Sunday, September 14, 2008

Is The Bible Reliable?

I launched a new message series on Sunday called, Doctrine: What the Bible Say Christians Should Believe. The focus of the message has to deal with the fact that as Christians our doctrine (beliefs/teachings) come from one place, the Bible. During the service, people have an opportunity to text a question to me that I answer at the end of the message. One of the questions was:

"How do we know the Bible is true if men chose what books went into it?"

I answered the question but I promised to make resources available to further study. So here are some links to a website put together by a professor I had at Nebraska Christian College by the name of Chuck McCoy.
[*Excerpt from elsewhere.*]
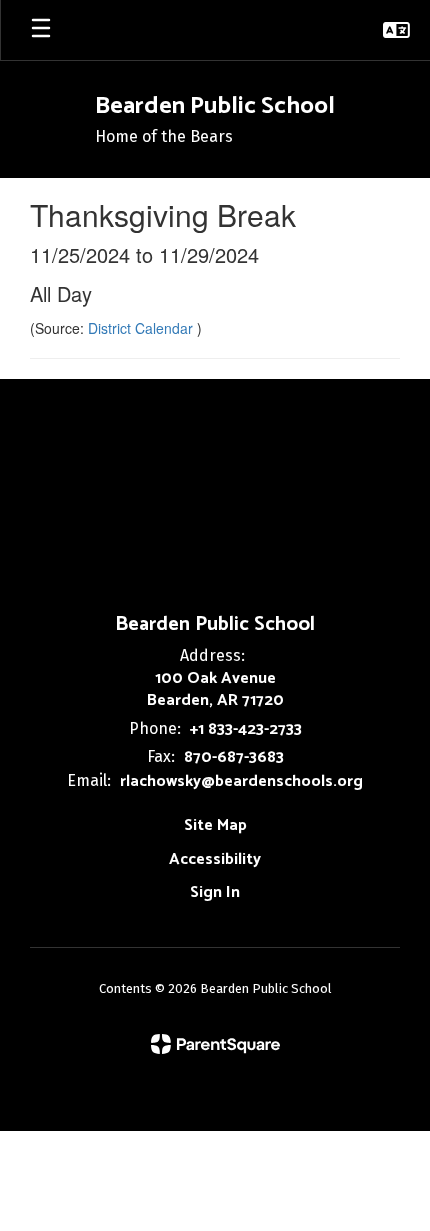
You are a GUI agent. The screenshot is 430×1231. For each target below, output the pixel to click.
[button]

He describes in depth how the Bible was put together and how it has been preserved over the years.

Cannon (How the books in the Bible were determined)

Preservation

Translation

3 comments:

Jon said...

Wow, the canon of scripture...you're not messing around, are you.

Have you ever read any of the stuff that didn't make it into the final list? I knew a WaH guy from Davenport who was really interested in those forgotten letters, and he said they were interesting.

Jon

Tom said...

Honestly I have never ventured into the stuff that didn't make into the NT Cannon. Mostly because I have my hands (and mind)fairly busy on the stuff that did make it in. Maybe someday.

The stories regarding how the Bible came to be are pretty amazing. Just reading them solidifies my faith in that God is writing an incredible story that I get a front seat to witness.

Yeah, the doctrine thing could be sermon suicide. We will see. You and I have talked often how churches and denominations have used doctrine like a club. Thus when people hear the word doctrine they run for the hills. I'm trying to make doctrine just the opposite. I think doctrine can provide a foundation to freedom. So a lot of what I'm doing isn't, "You need to believe such and such." It's more, "The Bible says this about God and here is how that can strengthen your faith." The cool thing about the series has been the texting thing. It keeps everyone engaged in the process...even the preacher. Honestly, its kind of fun seeing what question is going to be put up on the screen.
G & P

Jon said...

The texting idea is way too cool. I love it--you're giving your people permission to TEXT during the sermon...

Whoa, dude.

What are the EXACT TIMES you are preaching? Heh heh.